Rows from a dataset
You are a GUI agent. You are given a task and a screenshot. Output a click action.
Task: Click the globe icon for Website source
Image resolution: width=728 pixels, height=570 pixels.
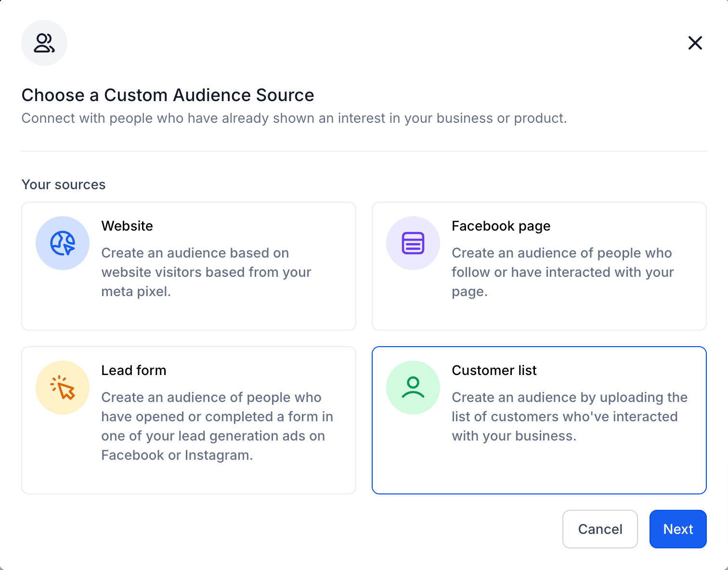click(x=63, y=243)
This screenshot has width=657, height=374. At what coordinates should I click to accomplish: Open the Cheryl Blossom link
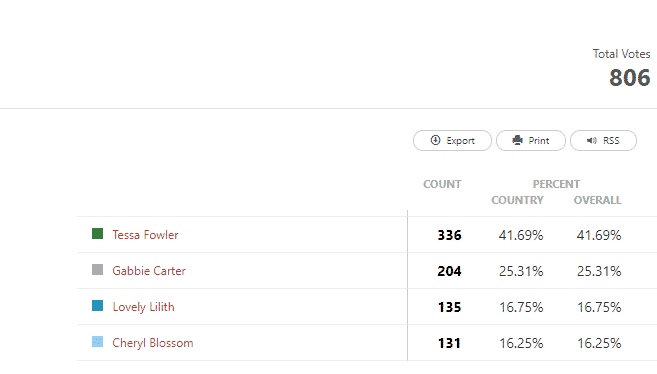pyautogui.click(x=153, y=343)
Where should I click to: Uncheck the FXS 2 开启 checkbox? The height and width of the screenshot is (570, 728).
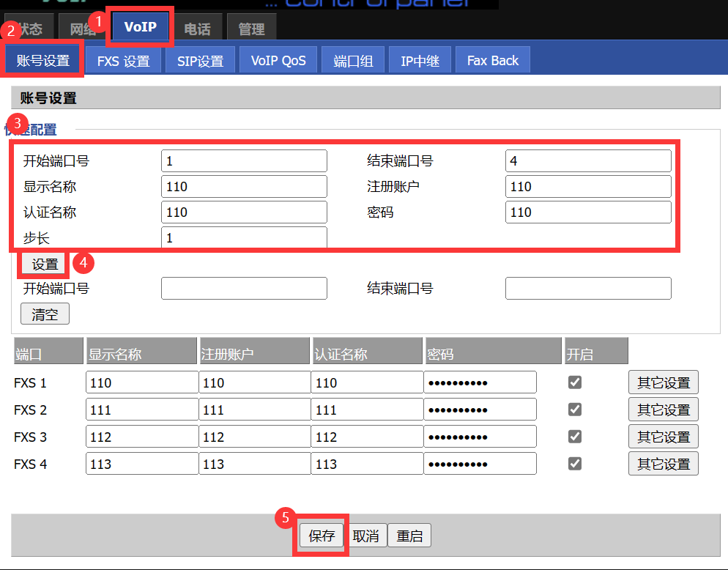(575, 410)
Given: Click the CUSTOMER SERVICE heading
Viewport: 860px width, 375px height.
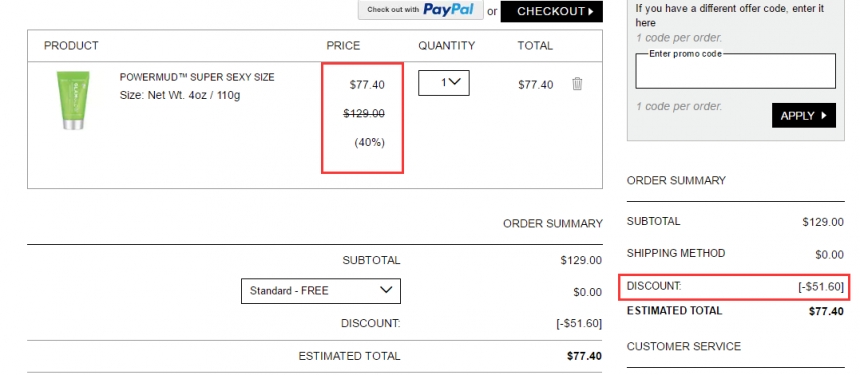Looking at the screenshot, I should 683,346.
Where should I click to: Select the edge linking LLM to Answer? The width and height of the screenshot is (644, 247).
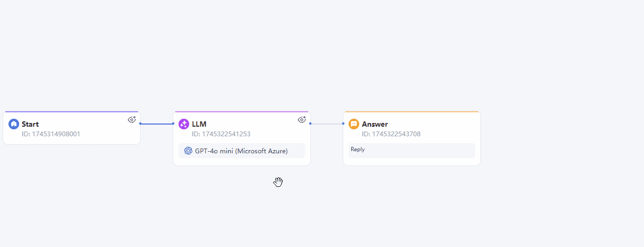point(327,124)
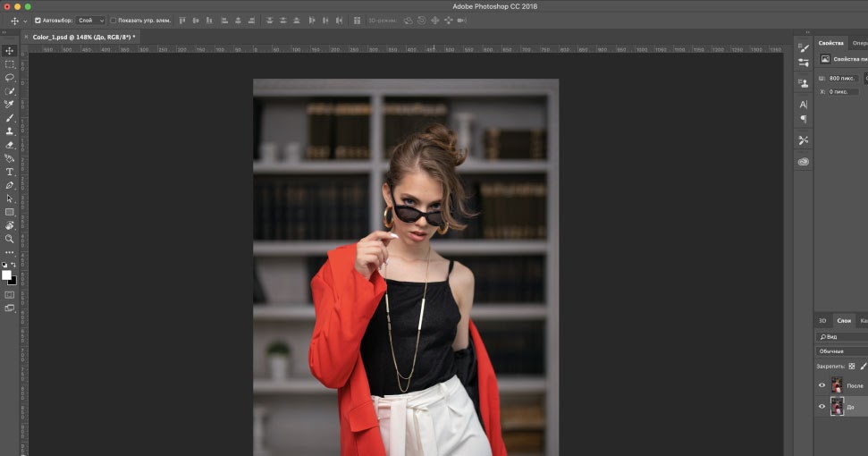Screen dimensions: 868x456
Task: Select the Move tool
Action: [x=10, y=51]
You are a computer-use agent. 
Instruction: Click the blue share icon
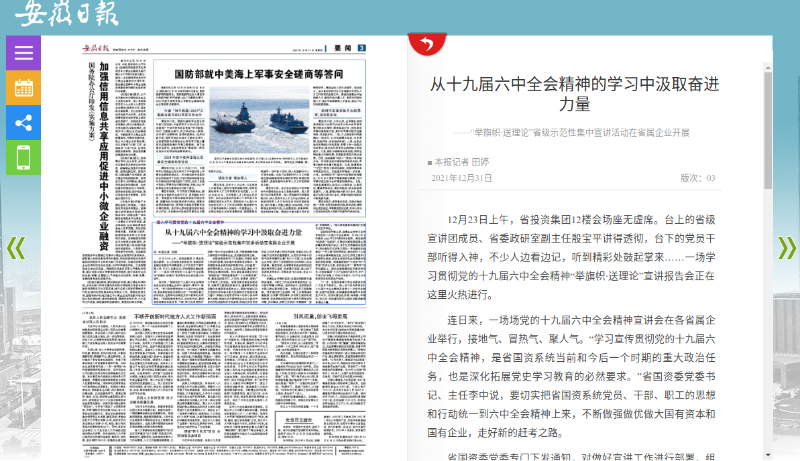23,123
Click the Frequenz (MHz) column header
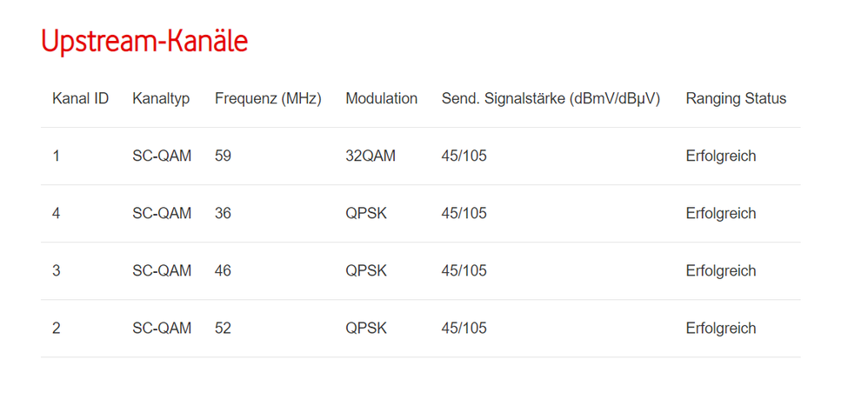 point(268,98)
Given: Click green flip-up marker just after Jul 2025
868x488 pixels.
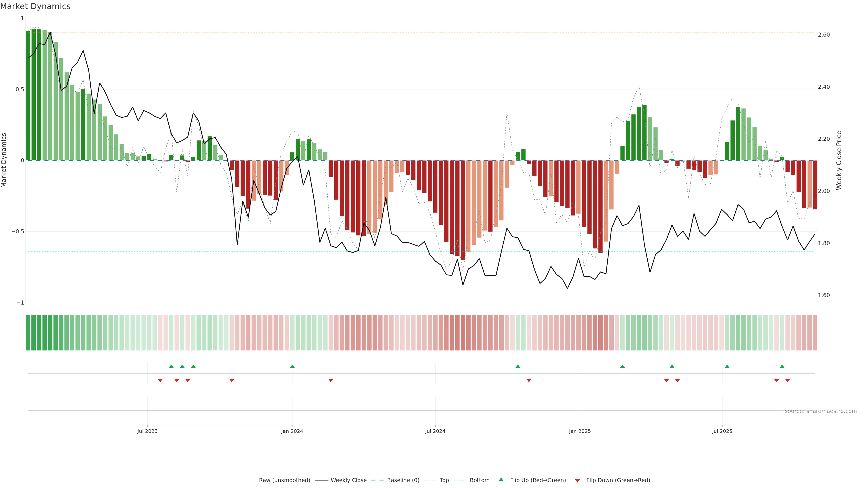Looking at the screenshot, I should (x=727, y=366).
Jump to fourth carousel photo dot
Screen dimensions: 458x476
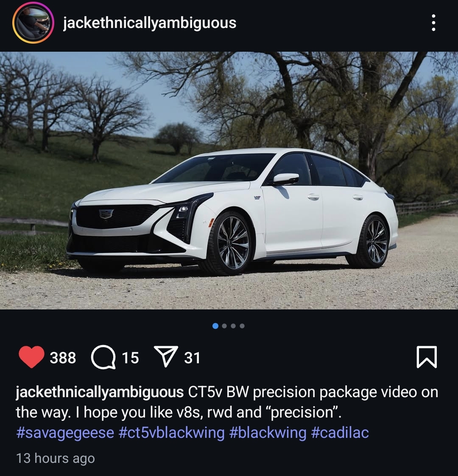tap(242, 326)
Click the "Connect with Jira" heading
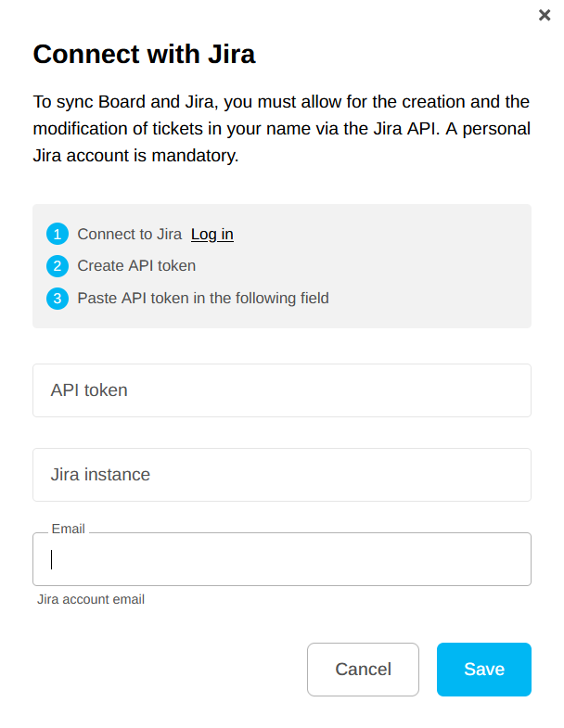 click(x=145, y=54)

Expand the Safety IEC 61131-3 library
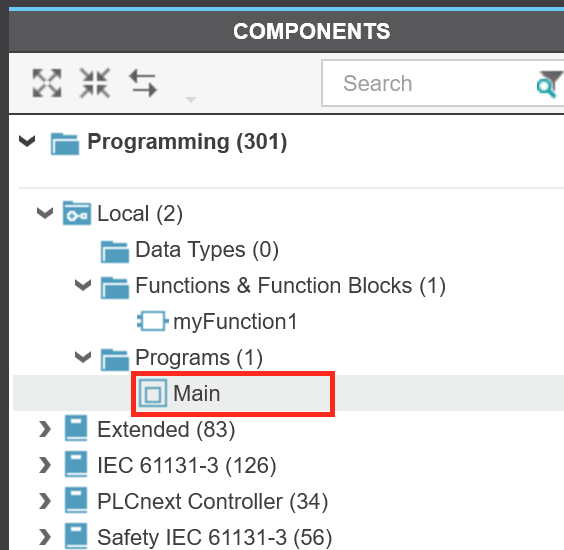pos(45,537)
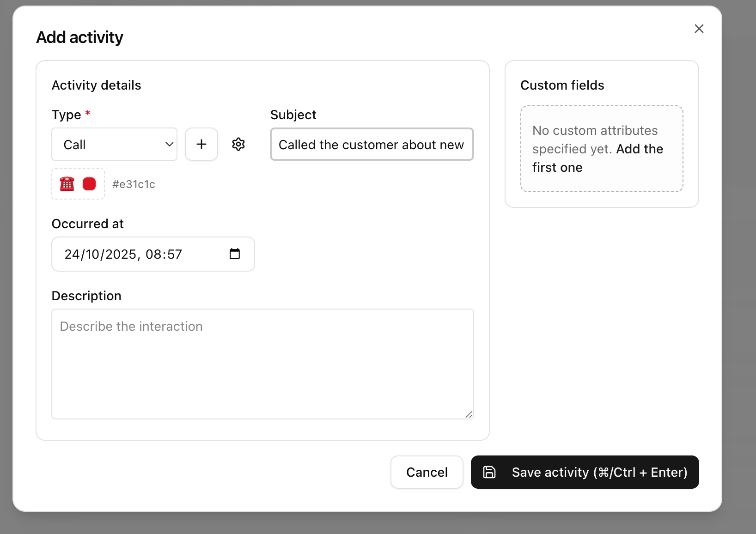The image size is (756, 534).
Task: Click the Occurred at date value
Action: 122,254
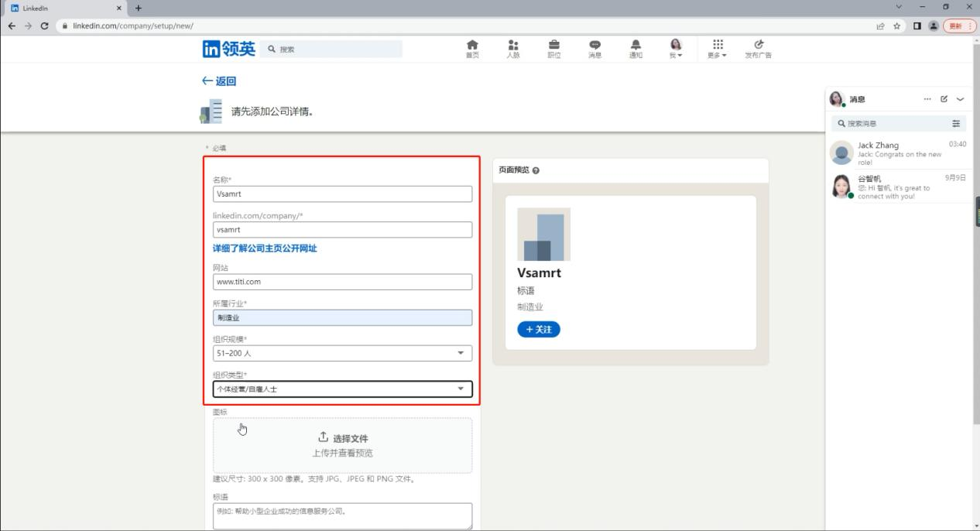The width and height of the screenshot is (980, 531).
Task: Click the company name field with Vsamrt
Action: [x=342, y=194]
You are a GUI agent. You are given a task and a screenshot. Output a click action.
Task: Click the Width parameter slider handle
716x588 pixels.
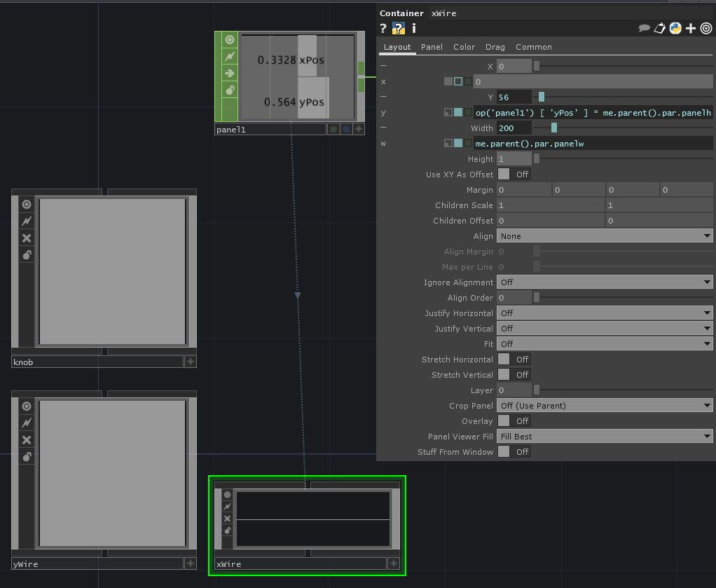(x=554, y=128)
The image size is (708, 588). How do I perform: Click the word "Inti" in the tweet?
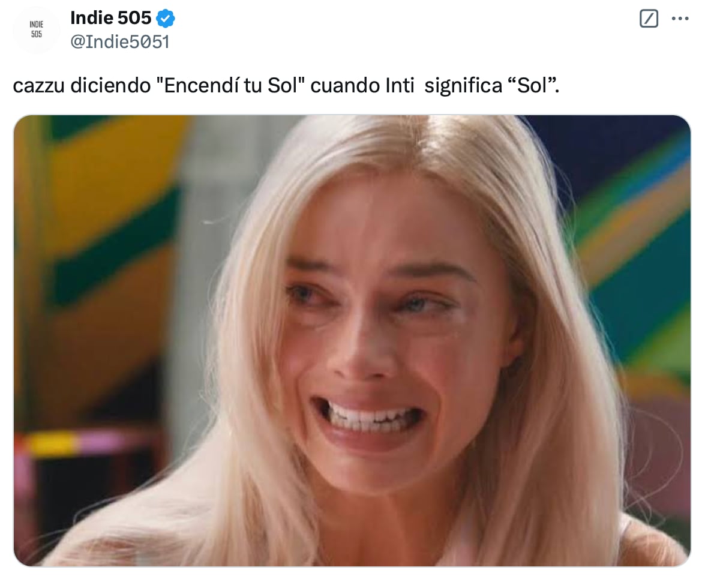[400, 85]
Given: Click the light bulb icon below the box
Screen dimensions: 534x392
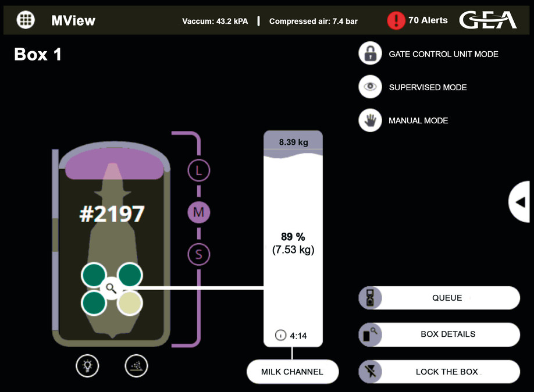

* [BRIEF]: Arrange every line of the data above as a numbered list, skipping blank lines and leaving out the picture markers.

* [RESULT]:
1. You are a GUI agent. You are given a task and a screenshot. Output a click action.
2. Task: Click the globe icon for Website source
3. Image resolution: width=728 pixels, height=570 pixels.
4. click(x=63, y=243)
5. This screenshot has width=657, height=374. At what coordinates should I click to accomplish: Open the Cheryl Blossom link
6. pyautogui.click(x=153, y=343)
7. Where should I click to: Uncheck the FXS 2 开启 checkbox? The height and width of the screenshot is (570, 728).
8. (575, 410)
9. Given: Click the CUSTOMER SERVICE heading
10. Viewport: 860px width, 375px height.
11. Looking at the screenshot, I should 683,346.
12. Where should I click to: Select the edge linking LLM to Answer? The width and height of the screenshot is (644, 247).
13. point(327,124)
14. Screen dimensions: 868x456
15. Task: Select the Move tool
16. Action: [x=10, y=51]
17. You are a computer-use agent. 
18. Instruction: Click the blue share icon
19. 23,123
20. Click the Frequenz (MHz) column header
21.  point(268,98)
22. Given: Click green flip-up marker just after Jul 2025
23. 868x488 pixels.
24. Looking at the screenshot, I should (x=727, y=366).
25. Jump to fourth carousel photo dot
26. Screen dimensions: 458x476
27. tap(242, 326)
28. Click the "Connect with Jira" heading
29.  click(x=145, y=54)
30. Expand the Safety IEC 61131-3 library
31. pos(45,537)
32. The image size is (756, 534).
33. Task: Click the Occurred at date value
34. Action: 122,254
35. The width and height of the screenshot is (980, 531).
36. Task: Click the company name field with Vsamrt
37. Action: [x=342, y=194]
38. You are a GUI agent. You are given a task and a screenshot. Output a click action.
39. Task: Click the Width parameter slider handle
40. 716x588 pixels.
41. (x=554, y=128)
42. The image size is (708, 588). How do I perform: Click the word "Inti" in the tweet?
43. [400, 85]
44. Given: Click the light bulb icon below the box
45. Screen dimensions: 534x392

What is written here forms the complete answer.